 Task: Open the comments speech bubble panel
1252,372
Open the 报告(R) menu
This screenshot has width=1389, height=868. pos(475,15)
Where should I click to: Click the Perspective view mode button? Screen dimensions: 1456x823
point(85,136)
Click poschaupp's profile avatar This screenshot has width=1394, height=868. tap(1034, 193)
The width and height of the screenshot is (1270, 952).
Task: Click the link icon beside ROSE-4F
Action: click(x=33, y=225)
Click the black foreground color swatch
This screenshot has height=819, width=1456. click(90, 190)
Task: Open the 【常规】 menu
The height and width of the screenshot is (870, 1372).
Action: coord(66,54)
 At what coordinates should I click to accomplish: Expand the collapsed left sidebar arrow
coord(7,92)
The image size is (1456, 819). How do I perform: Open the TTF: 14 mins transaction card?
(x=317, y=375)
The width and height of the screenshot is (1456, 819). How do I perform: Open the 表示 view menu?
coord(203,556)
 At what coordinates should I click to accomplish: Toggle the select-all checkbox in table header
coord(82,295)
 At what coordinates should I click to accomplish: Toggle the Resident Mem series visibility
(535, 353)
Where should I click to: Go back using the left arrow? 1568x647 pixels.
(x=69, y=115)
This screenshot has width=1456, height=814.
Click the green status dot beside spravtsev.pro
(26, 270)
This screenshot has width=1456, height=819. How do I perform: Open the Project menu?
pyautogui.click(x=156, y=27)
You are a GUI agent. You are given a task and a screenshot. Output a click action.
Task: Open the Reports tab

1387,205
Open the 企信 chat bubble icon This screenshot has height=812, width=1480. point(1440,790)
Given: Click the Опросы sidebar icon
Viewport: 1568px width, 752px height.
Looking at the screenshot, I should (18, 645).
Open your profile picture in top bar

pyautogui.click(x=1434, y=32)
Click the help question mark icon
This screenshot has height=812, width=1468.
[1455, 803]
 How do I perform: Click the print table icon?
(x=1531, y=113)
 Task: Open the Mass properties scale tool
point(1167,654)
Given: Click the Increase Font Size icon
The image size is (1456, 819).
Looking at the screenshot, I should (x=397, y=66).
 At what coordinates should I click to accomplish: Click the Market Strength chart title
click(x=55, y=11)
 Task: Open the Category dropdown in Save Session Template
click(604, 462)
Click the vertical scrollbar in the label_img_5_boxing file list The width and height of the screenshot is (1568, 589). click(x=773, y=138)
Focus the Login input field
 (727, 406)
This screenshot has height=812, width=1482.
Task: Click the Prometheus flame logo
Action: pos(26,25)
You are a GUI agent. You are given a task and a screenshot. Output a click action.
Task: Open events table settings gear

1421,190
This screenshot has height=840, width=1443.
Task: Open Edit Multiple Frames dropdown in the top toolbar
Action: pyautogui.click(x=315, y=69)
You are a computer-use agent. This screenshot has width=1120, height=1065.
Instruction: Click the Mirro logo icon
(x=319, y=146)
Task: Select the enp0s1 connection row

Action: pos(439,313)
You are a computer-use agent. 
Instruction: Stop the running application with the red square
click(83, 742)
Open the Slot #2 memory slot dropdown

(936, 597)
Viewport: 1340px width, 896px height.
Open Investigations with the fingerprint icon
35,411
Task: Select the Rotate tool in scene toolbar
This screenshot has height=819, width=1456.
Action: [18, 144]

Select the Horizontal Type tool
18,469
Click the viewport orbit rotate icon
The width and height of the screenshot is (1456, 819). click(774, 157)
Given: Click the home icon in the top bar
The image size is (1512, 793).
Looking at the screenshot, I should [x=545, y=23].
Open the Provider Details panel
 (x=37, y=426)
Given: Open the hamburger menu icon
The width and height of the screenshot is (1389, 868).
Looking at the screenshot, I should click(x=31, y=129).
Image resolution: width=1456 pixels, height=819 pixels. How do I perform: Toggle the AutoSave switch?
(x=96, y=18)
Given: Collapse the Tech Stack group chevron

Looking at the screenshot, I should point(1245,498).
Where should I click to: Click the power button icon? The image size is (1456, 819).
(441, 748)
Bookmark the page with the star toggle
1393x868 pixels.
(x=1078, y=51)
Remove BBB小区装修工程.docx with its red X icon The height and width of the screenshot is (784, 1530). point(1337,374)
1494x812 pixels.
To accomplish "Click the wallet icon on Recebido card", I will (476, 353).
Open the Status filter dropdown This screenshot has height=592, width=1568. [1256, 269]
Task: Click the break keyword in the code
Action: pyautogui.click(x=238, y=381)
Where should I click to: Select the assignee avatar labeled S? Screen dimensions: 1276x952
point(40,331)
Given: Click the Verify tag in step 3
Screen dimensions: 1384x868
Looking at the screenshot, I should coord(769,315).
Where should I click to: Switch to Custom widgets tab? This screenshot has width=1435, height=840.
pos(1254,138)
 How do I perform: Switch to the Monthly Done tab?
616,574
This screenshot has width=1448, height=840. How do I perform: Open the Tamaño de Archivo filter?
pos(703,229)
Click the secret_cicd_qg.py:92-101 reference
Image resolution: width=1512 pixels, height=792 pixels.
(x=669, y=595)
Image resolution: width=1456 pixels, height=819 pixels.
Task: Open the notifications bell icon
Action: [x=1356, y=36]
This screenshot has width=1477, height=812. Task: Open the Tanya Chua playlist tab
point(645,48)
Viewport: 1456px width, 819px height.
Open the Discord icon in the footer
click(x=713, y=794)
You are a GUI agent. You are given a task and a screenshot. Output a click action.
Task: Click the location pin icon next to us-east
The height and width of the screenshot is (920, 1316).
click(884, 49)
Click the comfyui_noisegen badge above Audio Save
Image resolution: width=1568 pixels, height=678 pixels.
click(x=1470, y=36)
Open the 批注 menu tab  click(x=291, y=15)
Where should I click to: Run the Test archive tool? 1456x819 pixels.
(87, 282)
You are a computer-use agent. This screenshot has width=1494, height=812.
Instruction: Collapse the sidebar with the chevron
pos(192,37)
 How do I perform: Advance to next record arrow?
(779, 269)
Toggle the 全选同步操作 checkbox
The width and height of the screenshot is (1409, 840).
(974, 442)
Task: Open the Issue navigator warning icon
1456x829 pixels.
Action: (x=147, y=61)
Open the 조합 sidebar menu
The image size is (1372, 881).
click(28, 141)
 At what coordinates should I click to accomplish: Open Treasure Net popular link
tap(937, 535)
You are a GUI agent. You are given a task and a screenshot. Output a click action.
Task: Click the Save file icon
════
[WHAT YOU HAVE TO DO] Exactly as written, give the records again.

[OUTPUT OF THE EXERCISE]
 Task: Open the comments speech bubble panel
1252,372
Open the 报告(R) menu
This screenshot has width=1389, height=868. pos(475,15)
Where should I click to: Click the Perspective view mode button? Screen dimensions: 1456x823
point(85,136)
Click poschaupp's profile avatar This screenshot has width=1394, height=868. tap(1034, 193)
The width and height of the screenshot is (1270, 952).
Task: Click the link icon beside ROSE-4F
Action: click(x=33, y=225)
Click the black foreground color swatch
This screenshot has height=819, width=1456. click(90, 190)
Task: Open the 【常规】 menu
The height and width of the screenshot is (870, 1372).
Action: coord(66,54)
 At what coordinates should I click to accomplish: Expand the collapsed left sidebar arrow
coord(7,92)
The image size is (1456, 819). How do I perform: Open the TTF: 14 mins transaction card?
(x=317, y=375)
The width and height of the screenshot is (1456, 819). How do I perform: Open the 表示 view menu?
coord(203,556)
 At what coordinates should I click to accomplish: Toggle the select-all checkbox in table header
coord(82,295)
 At what coordinates should I click to accomplish: Toggle the Resident Mem series visibility
(535, 353)
Where should I click to: Go back using the left arrow? 1568x647 pixels.
(x=69, y=115)
This screenshot has width=1456, height=814.
Click the green status dot beside spravtsev.pro
(26, 270)
This screenshot has width=1456, height=819. How do I perform: Open the Project menu?
pyautogui.click(x=156, y=27)
You are a GUI agent. You are given a task and a screenshot. Output a click action.
Task: Open the Reports tab

1387,205
Open the 企信 chat bubble icon This screenshot has height=812, width=1480. point(1440,790)
Given: Click the Опросы sidebar icon
Viewport: 1568px width, 752px height.
Looking at the screenshot, I should (18, 645).
Open your profile picture in top bar

pyautogui.click(x=1434, y=32)
Click the help question mark icon
This screenshot has height=812, width=1468.
[1455, 803]
 How do I perform: Click the print table icon?
(x=1531, y=113)
 Task: Open the Mass properties scale tool
point(1167,654)
Given: Click the Increase Font Size icon
The image size is (1456, 819).
Looking at the screenshot, I should (x=397, y=66).
 At what coordinates should I click to accomplish: Click the Market Strength chart title
click(x=55, y=11)
 Task: Open the Category dropdown in Save Session Template
click(604, 462)
Click the vertical scrollbar in the label_img_5_boxing file list The width and height of the screenshot is (1568, 589). click(x=773, y=138)
Focus the Login input field
 (727, 406)
This screenshot has height=812, width=1482.
Task: Click the Prometheus flame logo
Action: pos(26,25)
You are a GUI agent. You are given a task and a screenshot. Output a click action.
Task: Open events table settings gear

1421,190
This screenshot has height=840, width=1443.
Task: Open Edit Multiple Frames dropdown in the top toolbar
Action: pyautogui.click(x=315, y=69)
You are a computer-use agent. This screenshot has width=1120, height=1065.
Instruction: Click the Mirro logo icon
(x=319, y=146)
Task: Select the enp0s1 connection row

Action: pos(439,313)
You are a computer-use agent. 
Instruction: Stop the running application with the red square
click(83, 742)
Open the Slot #2 memory slot dropdown

(936, 597)
Viewport: 1340px width, 896px height.
Open Investigations with the fingerprint icon
35,411
Task: Select the Rotate tool in scene toolbar
This screenshot has height=819, width=1456.
Action: [18, 144]

Select the Horizontal Type tool
18,469
Click the viewport orbit rotate icon
The width and height of the screenshot is (1456, 819). click(774, 157)
Given: Click the home icon in the top bar
The image size is (1512, 793).
Looking at the screenshot, I should [x=545, y=23].
Open the Provider Details panel
 (x=37, y=426)
Given: Open the hamburger menu icon
The width and height of the screenshot is (1389, 868).
Looking at the screenshot, I should click(x=31, y=129).
Image resolution: width=1456 pixels, height=819 pixels. How do I perform: Toggle the AutoSave switch?
(x=96, y=18)
Given: Collapse the Tech Stack group chevron

Looking at the screenshot, I should point(1245,498).
Where should I click to: Click the power button icon? The image size is (1456, 819).
(441, 748)
Bookmark the page with the star toggle
1393x868 pixels.
(x=1078, y=51)
Remove BBB小区装修工程.docx with its red X icon The height and width of the screenshot is (784, 1530). point(1337,374)
1494x812 pixels.
To accomplish "Click the wallet icon on Recebido card", I will (476, 353).
Open the Status filter dropdown This screenshot has height=592, width=1568. [1256, 269]
Task: Click the break keyword in the code
Action: pyautogui.click(x=238, y=381)
Where should I click to: Select the assignee avatar labeled S? Screen dimensions: 1276x952
point(40,331)
Given: Click the Verify tag in step 3
Screen dimensions: 1384x868
Looking at the screenshot, I should coord(769,315).
Where should I click to: Switch to Custom widgets tab? This screenshot has width=1435, height=840.
pos(1254,138)
 How do I perform: Switch to the Monthly Done tab?
616,574
This screenshot has width=1448, height=840. How do I perform: Open the Tamaño de Archivo filter?
pos(703,229)
Click the secret_cicd_qg.py:92-101 reference
Image resolution: width=1512 pixels, height=792 pixels.
(x=669, y=595)
Image resolution: width=1456 pixels, height=819 pixels.
Task: Open the notifications bell icon
Action: [x=1356, y=36]
This screenshot has width=1477, height=812. Task: Open the Tanya Chua playlist tab
point(645,48)
Viewport: 1456px width, 819px height.
Open the Discord icon in the footer
click(x=713, y=794)
You are a GUI agent. You are given a task and a screenshot. Output a click action.
Task: Click the location pin icon next to us-east
The height and width of the screenshot is (920, 1316).
click(884, 49)
Click the comfyui_noisegen badge above Audio Save
Image resolution: width=1568 pixels, height=678 pixels.
click(x=1470, y=36)
Open the 批注 menu tab  click(x=291, y=15)
Where should I click to: Run the Test archive tool? 1456x819 pixels.
(87, 282)
You are a computer-use agent. This screenshot has width=1494, height=812.
Instruction: Collapse the sidebar with the chevron
pos(192,37)
 How do I perform: Advance to next record arrow?
(779, 269)
Toggle the 全选同步操作 checkbox
The width and height of the screenshot is (1409, 840).
(974, 442)
Task: Open the Issue navigator warning icon
1456x829 pixels.
Action: (x=147, y=61)
Open the 조합 sidebar menu
The image size is (1372, 881).
click(28, 141)
 At what coordinates should I click to accomplish: Open Treasure Net popular link
tap(937, 535)
You are a GUI agent. You are given a task and a screenshot. Output a click action.
Task: Click the Save file icon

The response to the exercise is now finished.